▶ TASK OBJECTIVE
Please state the month in which the author of the baseball essay sold the proposal for the next book.

▶ PROVIDED PASSAGE
■ ■ ■ ■ ■ ■ ■

Summer is baseball season, and I’m hoping to make it to a Phillies game in the next few months (it’s on my Summer Fun List!)
If you watch baseball, or if your kids play baseball, you may have noticed that batters don’t swing at every pitch. Sometimes you can see a pitch coming that you just know won’t work all that well. Maybe you can see it’s high or low (good news is you get a few balls to play with). Even a single strike is OK. You can’t wait forever, or you might wind up like Casey at the Bat, striking out as he sneers at multiple pitches in a row. But it’s OK to be judicious on offerings that are just OK. A wise hitter waits for a pitch he likes.
Baseball is, of course, an ongoing metaphor for life. We, likewise, don’t have to swing at every pitch. We can wait for the ones that we suspect will connect really well.
Be patient
I can see this in my own life for sure. Last summer I was trying to figure out what my next book would be. Tranquility by Tuesday came out in October of 2022, and I generally try to be writing a new one by the time each book comes out. But I hadn’t come up with anything that seemed to work. Over the summer I came up with a number of different ideas that could be books, but nothing seemed quite big enough to justify 70,000 words and two years of my life. Finally, in October, I figured out a way to weave a lot of these different ideas together. I wrote up a proposal and sold it in April. I’m really excited to be starting on this — it was good to wait for one I liked.
“Wait for one you like” is good advice in many careers. Even if you’re ready to move on from your current job, you don’t need to take the first job offer you get. If you’re not excited about the offer and if you have reason to believe you’ll get an offer you like better eventually, you can wait.
When you’re clothes shopping, unless you literally don’t have enough clothes to make it to laundry day, you’re probably better off buying what you love and nothing else. Wait for what you like. Don’t fill your closet — and deplete your clothes budget —with items that aren’t that great. Wait for items that are just what you want or need.
Nothing is perfect, but some things are closer than others
Now, “wait for one you like” doesn’t mean wait until you find something perfect. Nothing is perfect in this world at least, and sometimes we just need to go for something reasonably good. I was recently shoe shopping with my daughter because her everyday shoes were literally falling apart. I told her we couldn’t leave the shoe store without something. It didn’t have to be perfect — it just had to be better than what she was wearing. That wasn’t a high bar to clear!
Likewise, if you’ve been meaning to get back into music, and your local community orchestra has a spot for you, even if your passion is jazz, maybe it’s worth doing the orchestra for six months or a year to try it out. In doing so, you might meet a handful of other musicians who want to form a jazz quartet with you. A reasonable thing can lead to something that’s a pitch you truly like.
But if you form that jazz quartet, and you get offered an inconvenient gig six months hence, it’s fine to turn it down. A better one is likely to come up, or several better ones, and then you’ll have more space to take them, so you can knock them out of the park.
Cannot wait for your new books! After just wrapping up little league season, I’m really appreciating this baseball metaphor.

■ ■ ■ ■ ■ ■ ■

▶ DATA FOR ANALYSIS

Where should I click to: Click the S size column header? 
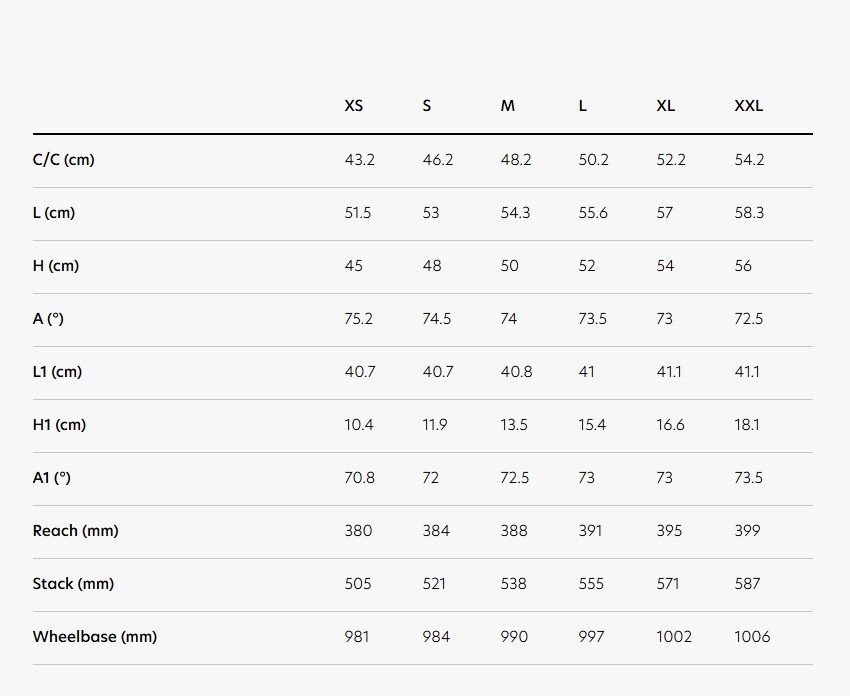click(x=427, y=106)
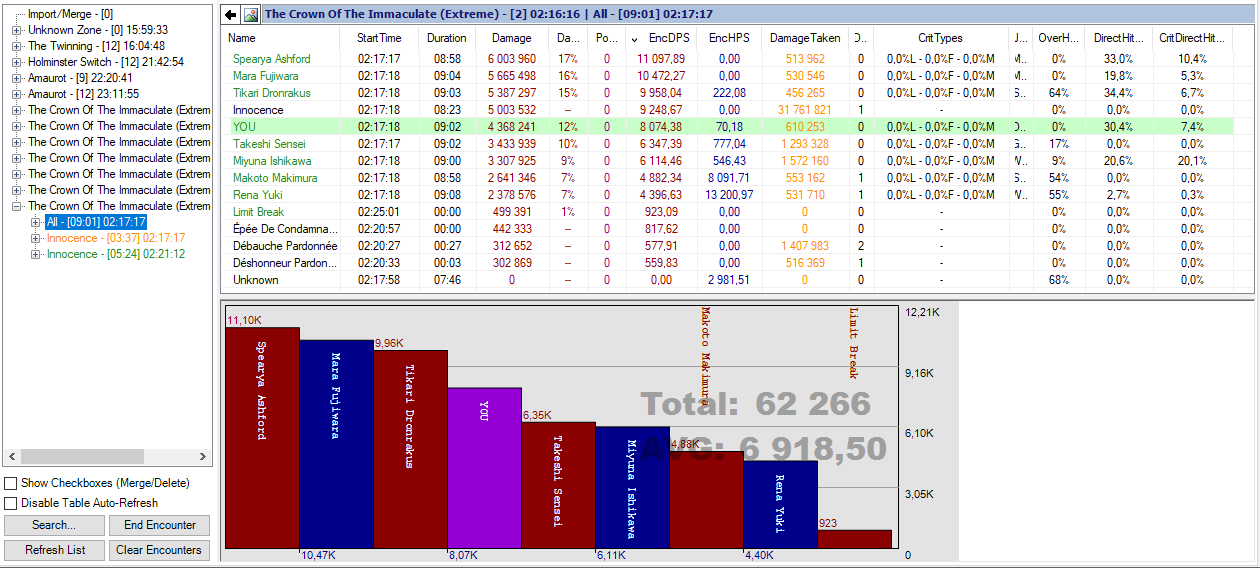The width and height of the screenshot is (1260, 568).
Task: Enable Show Checkboxes (Merge/Delete)
Action: tap(11, 483)
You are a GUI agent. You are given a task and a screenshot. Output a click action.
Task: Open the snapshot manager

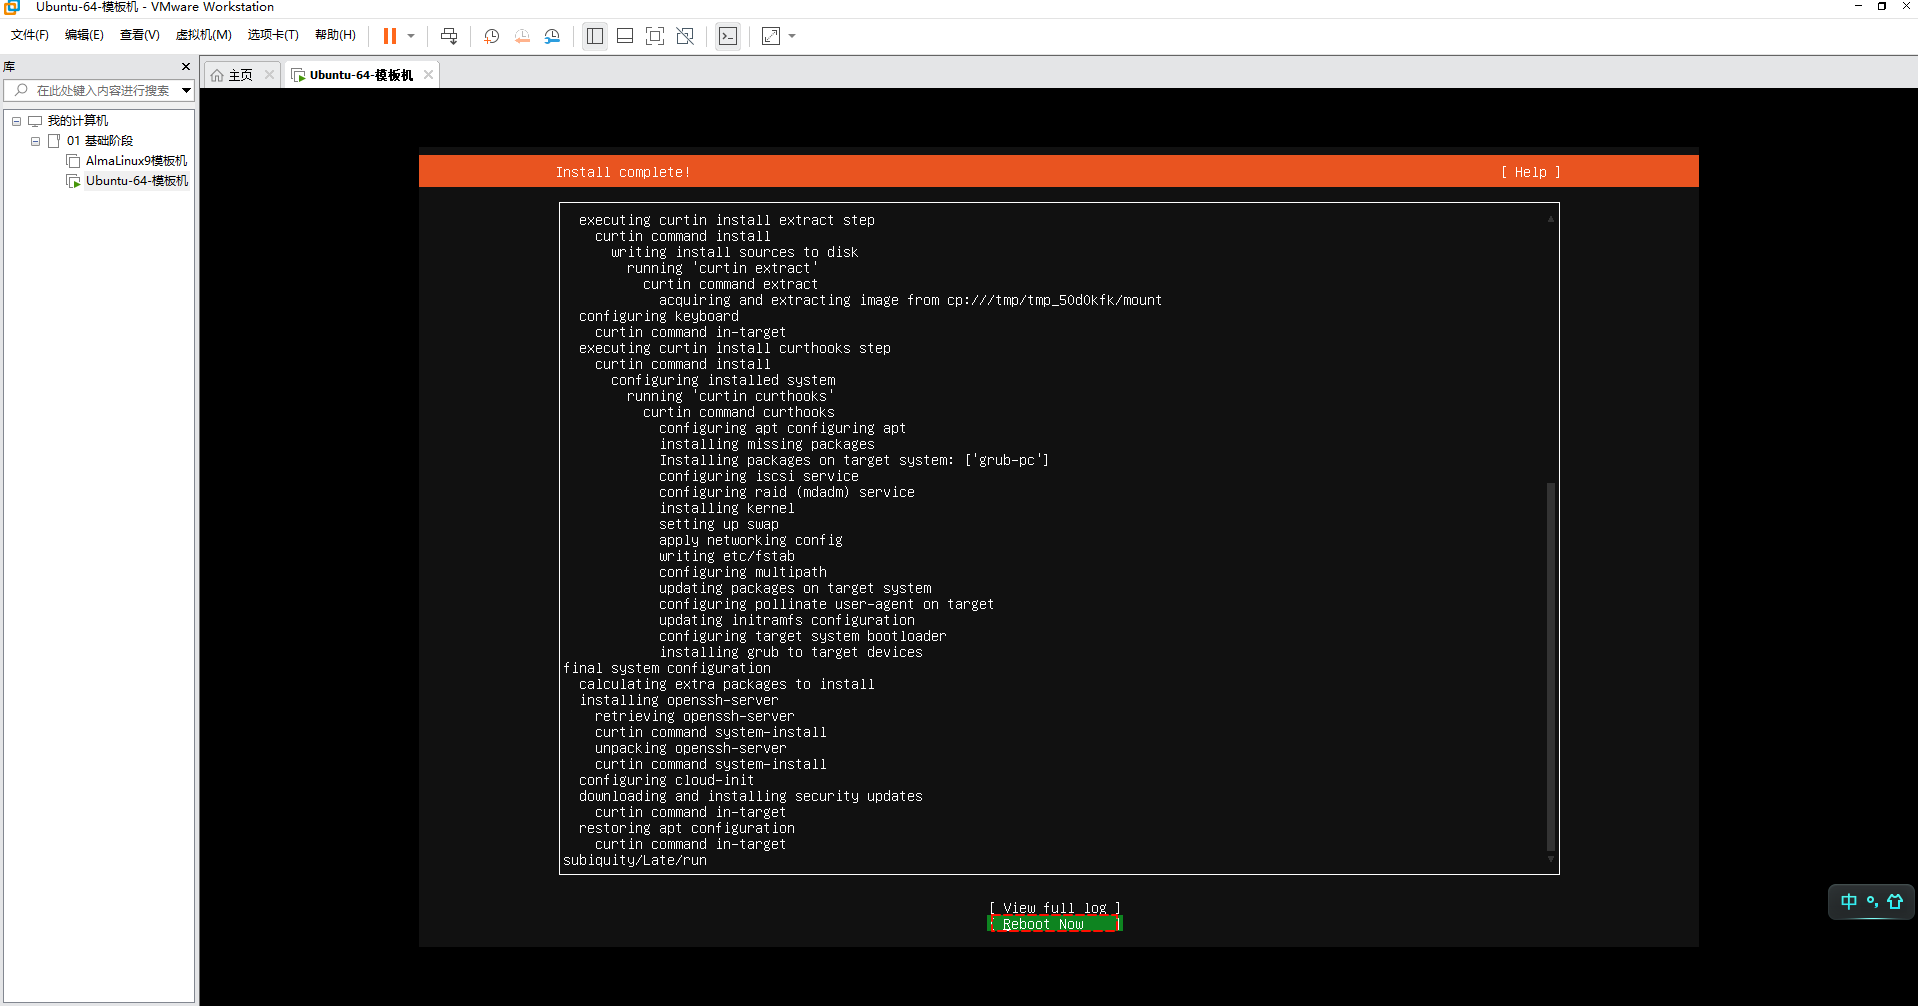click(552, 36)

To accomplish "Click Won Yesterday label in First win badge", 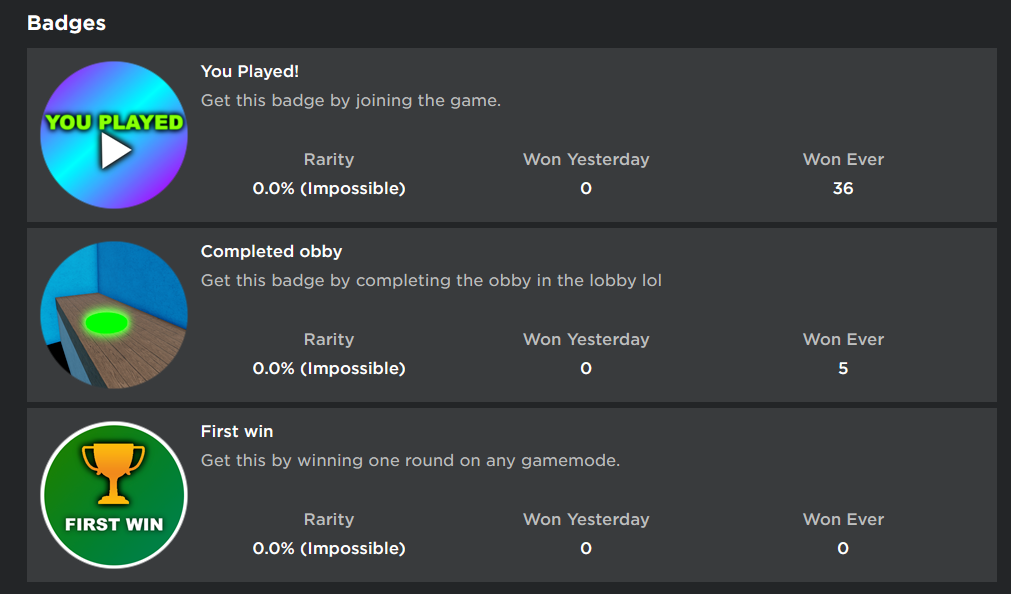I will tap(586, 519).
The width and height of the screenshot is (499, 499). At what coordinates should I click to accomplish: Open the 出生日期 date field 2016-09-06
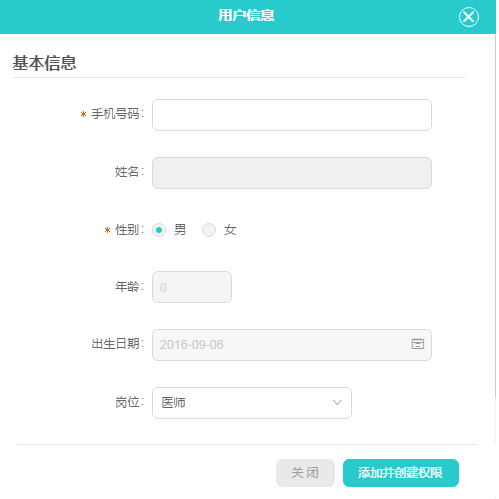click(x=292, y=345)
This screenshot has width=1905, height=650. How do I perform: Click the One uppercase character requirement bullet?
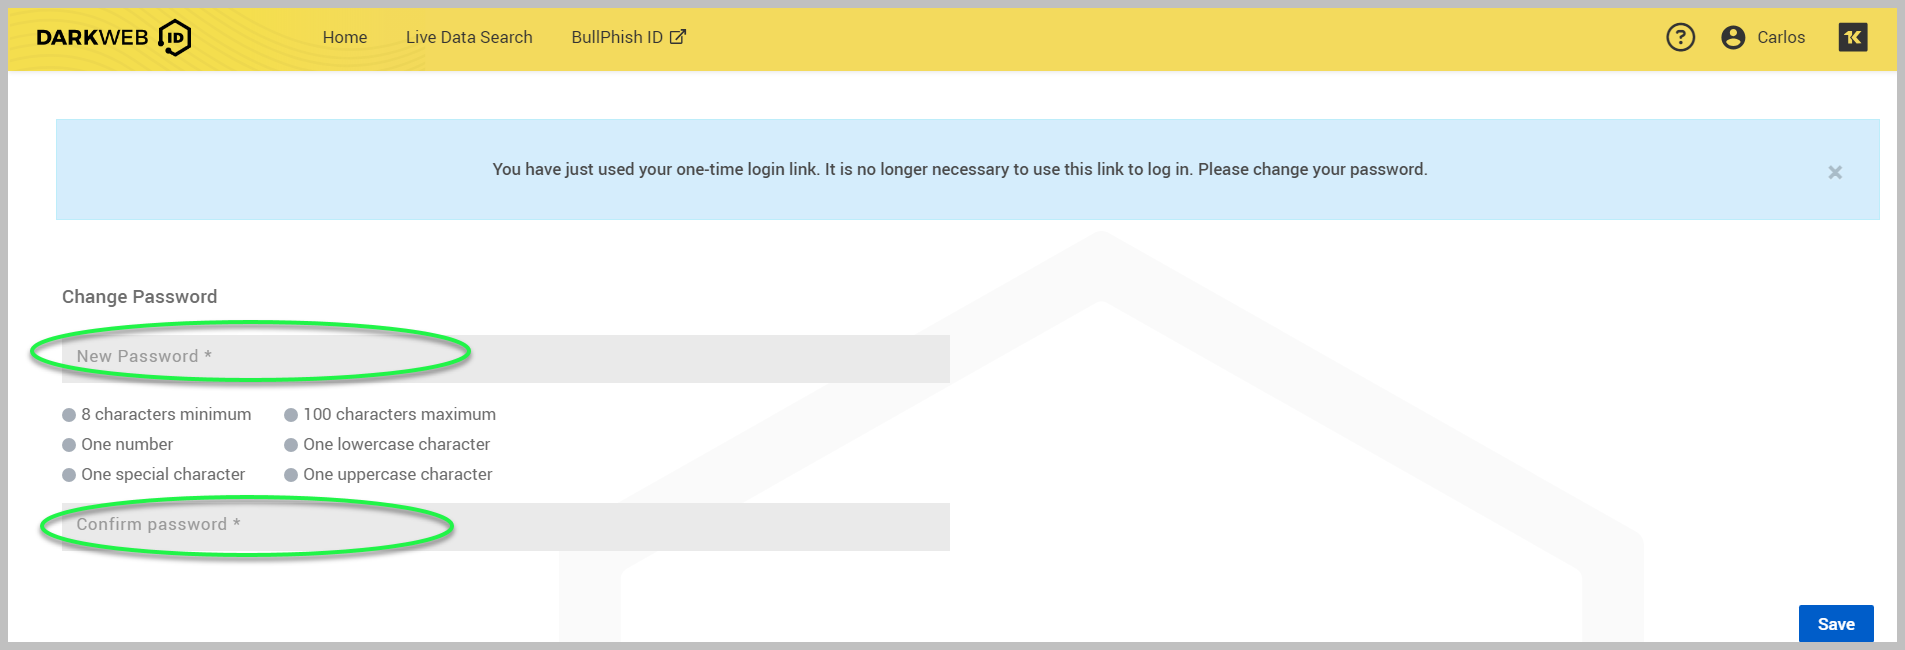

■ ■ ■ ■ ■ ■ ■

▶ OUTPUT FOR THIS EXERCISE
April